Talvez o maior exemplo do "culto do amador" na era da internet seja a famigerada Wikipédia, a "enciclopédia livre que todos podem editar" - que ostenta esse slogan com orgulho, como se conhecimento fosse uma questão de democracia. E não é: sinto muito, mas não é. Nas enciclopédias tradicionais, podemos ter a certeza de que as informações que encontraremos serão fidedignas: o verbete sobre o padre Anchieta foi escrito por um historiador, o sobre José Saramago, por um doutor em Letras, o sobre dicotiledôneas, por um botânico, o sobre vulcões, por um geólogo, e assim por diante. Naturalmente que todo esse pessoal não é infalível, mas são eles os que, por todo o estudo e experiência que acumularam, têm maiores possibilidades de deter informação correta sobre seus respectivos campos. Na Wikipédia, por tudo o que se sabe, qualquer verbete pode ter sido escrito por um adolescente de bermudão e boné de beisebol virado para trás, já que ninguém lhe pediu credenciais mesmo. Conforme conta Keen:

"O dr. William Connolley, um modelador climático no British Antarctic Survey em Cambridge, especialista em aquecimento global e autor de muitas publicações profissionais, recentemente entrou em confronto direto com um editor da Wikipédia particularmente agressivo em torno do verbete 'aquecimento global' do site. Após tentar corrigir imprecisões que percebera no verbete, foi acusado de 'impor fortemente seu ponto de vista, com a remoção sistemática de todo ponto de vista que não coincidia com o seu'. Connolley, que não estava impondo nada além da precisão factual, foi submetido a restrições editoriais pela Wikipédia e limitado a fazer apenas uma adição por dia. Quando contestou a decisão, o comitê de arbitragem da Wikipédia não deu nenhum peso à sua expertise, tratando-o, um especialista internacional em aquecimento global, com a mesma deferência e atribuindo-lhe o mesmo nível de credibilidade que a seu adversário anônimo – o qual, pelo que se sabia, podia ser um pinguim na folha de pagamento da Exxon Mobil." (pp. 44-5)

Exxon Mobil é uma grande companhia petrolífera norte-americana, que, é claro, não deve ter entre suas prioridades a correta informação da opinião pública sobre a questão do aquecimento global.

Esse excerto ilustra o quanto a distinção entre fato e opinião torna-se a cada dia mais nebulosa nessa nova cultura que está se formando entre as malhas da "rede". "Pontos de vista", meus amigos, não têm o poder de mudar fatos, mas parece que, no mundo da cultura pós-moderna, ninguém sabe ou se importa com isso. Dar a mesma importância às palavras de um especialista e às de um diletante sem qualquer instrução formal na matéria que se mete a discutir, é reconhecer que estamos pouco ligando para a qualidade da informação que consumimos.

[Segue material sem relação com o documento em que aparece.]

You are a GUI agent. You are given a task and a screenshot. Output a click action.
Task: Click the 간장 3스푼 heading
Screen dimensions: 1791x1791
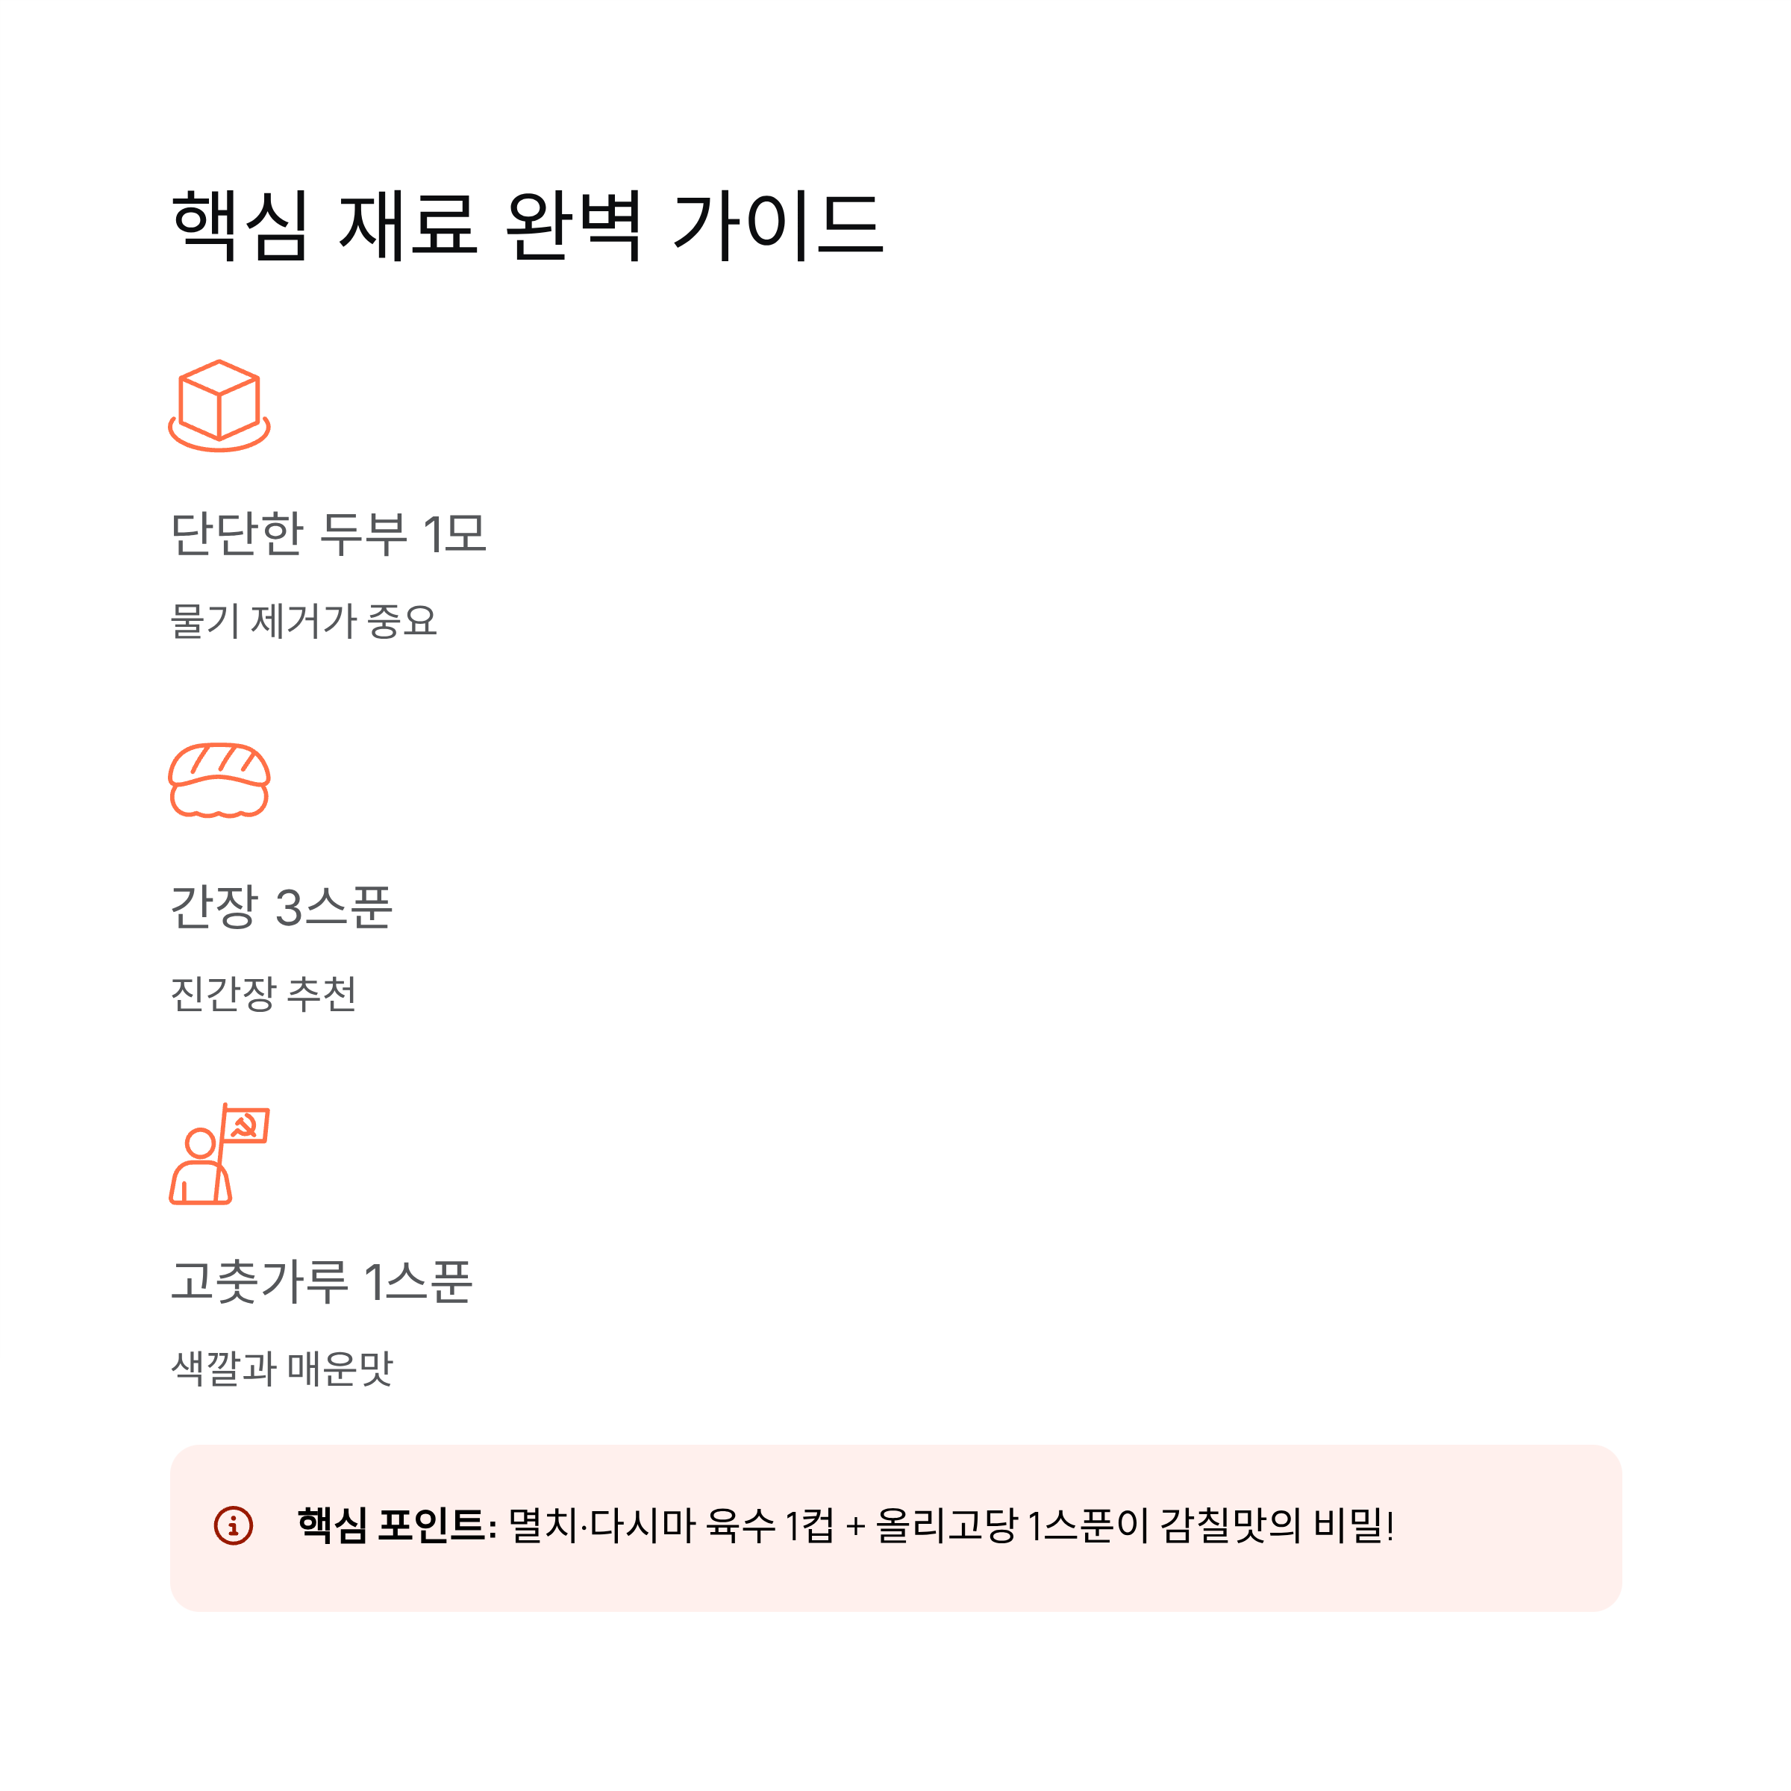click(282, 907)
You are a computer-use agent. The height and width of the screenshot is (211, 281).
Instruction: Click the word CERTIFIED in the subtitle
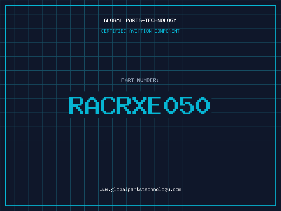point(113,31)
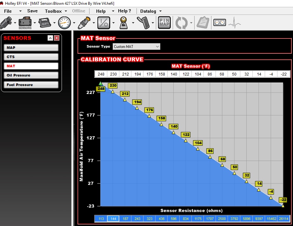
Task: Select the gear shifter transmission icon
Action: coord(123,23)
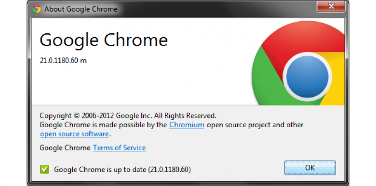
Task: Click the "open source project and other" text
Action: 255,125
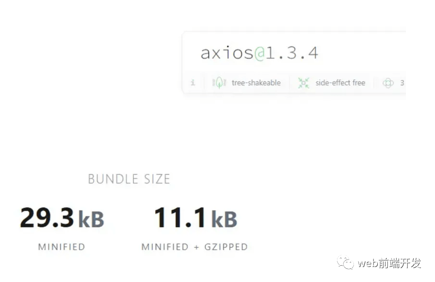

Disse acima que conhecimento não é uma questão de democracia. Explico-me: não quero com isso dizer que ele não deve ser democratizado - ele deve, claro, ser democratizado, no sentido de estar acessível a todos, e para isso a internet poderia (eu disse poderia) ser uma ferramenta maravilhosa. Porém, a veracidade de um fato não depende da "opinião" de uma ou de milhões de pessoas, e não deveria ser tratada como se dependesse, que é o que vem acontecendo na sociedade pós-revolução da informação. Há assuntos onde existe espaço para opiniões divergentes; em outros não. Num fórum sobre telenovelas, um participante pode declarar que acha Caminho das Índias ridícula, enquanto outro pode considerá-la uma obra definitiva da teledramaturgia brasileira - cada um tem suas razões para pensar como pensa, e, concordando ou não, devemos respeitar essas razões. Mas, se em vez de telenovela o assunto em pauta for de natureza científica, como no caso do Dr. Connolley versus o "pinguim", aí não se pode dar-se ao luxo de entrar no terreno do "eu acho". Em ciência não existem "opiniões": existem teorias, que, para adquirirem o status de fatos, precisam ser provadas.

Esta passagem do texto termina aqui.